Die Mietpreisbremse, ein gesetzliches Konstrukt des BundesjustizMinisteriums, soll seit ihrer Einführung im Jahr 2015 das Tempo gedrosseln, mit dem Mieten in Ballungsgebieten ansteigen. Zu diesen Regeln gehört, dass bei Neuvermietungen die neue Miete nicht mehr als zehn Prozent über der ortsüblichen Vergleichsmiete liegen darf. Bis Ende 2029 sollen diese Bestimmungen gelten.
Rolf Buch betont, dass die Mietpreisbremse nicht wegfallen solle, sondern reformiert werden müsse, um gezielt die Schwächeren zu schützen, während andere eine faire Miete zahlen.

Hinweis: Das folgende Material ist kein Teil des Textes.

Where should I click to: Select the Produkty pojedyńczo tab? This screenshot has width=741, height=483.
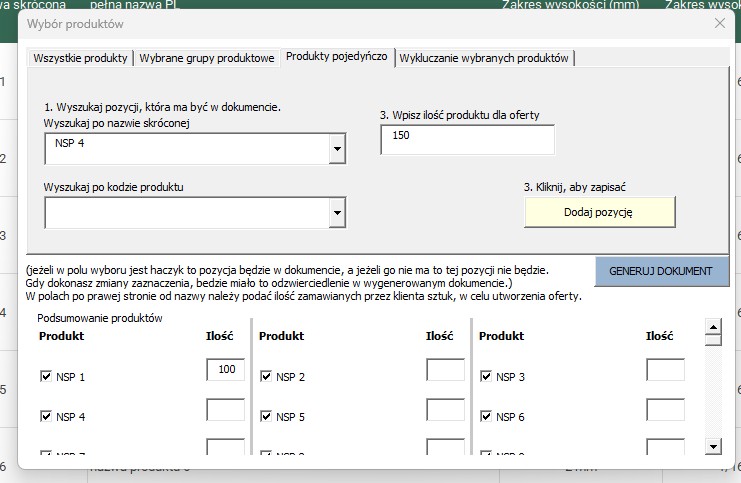pos(336,57)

Dies sei essenziell, um Investitionen in den Neubau anzukurbeln und somit den Wohnungsmarkt zu entlasten. So könnten auch gesellschaftlich stark beanspruchte Berufsgruppen wie Krankenschwestern und Feuerwehrleute wieder Zugang zu bezahlbarem Wohnraum in Metropolen finden.
Am Ende des Jahres wird Buch seinen Posten bei Vonovia an Luka Mucic, den ehemaligen SAP-Manager und amtierenden Finanzchef von Vodafone, übergeben. In seiner Amtszeit ab 2013 führte Buch Vonovia an die Börse und machte es durch strategische Übernahmen, etwa der Gagfah und Deutsche Wohnen, zum führenden Immobilienkonzern in Deutschland.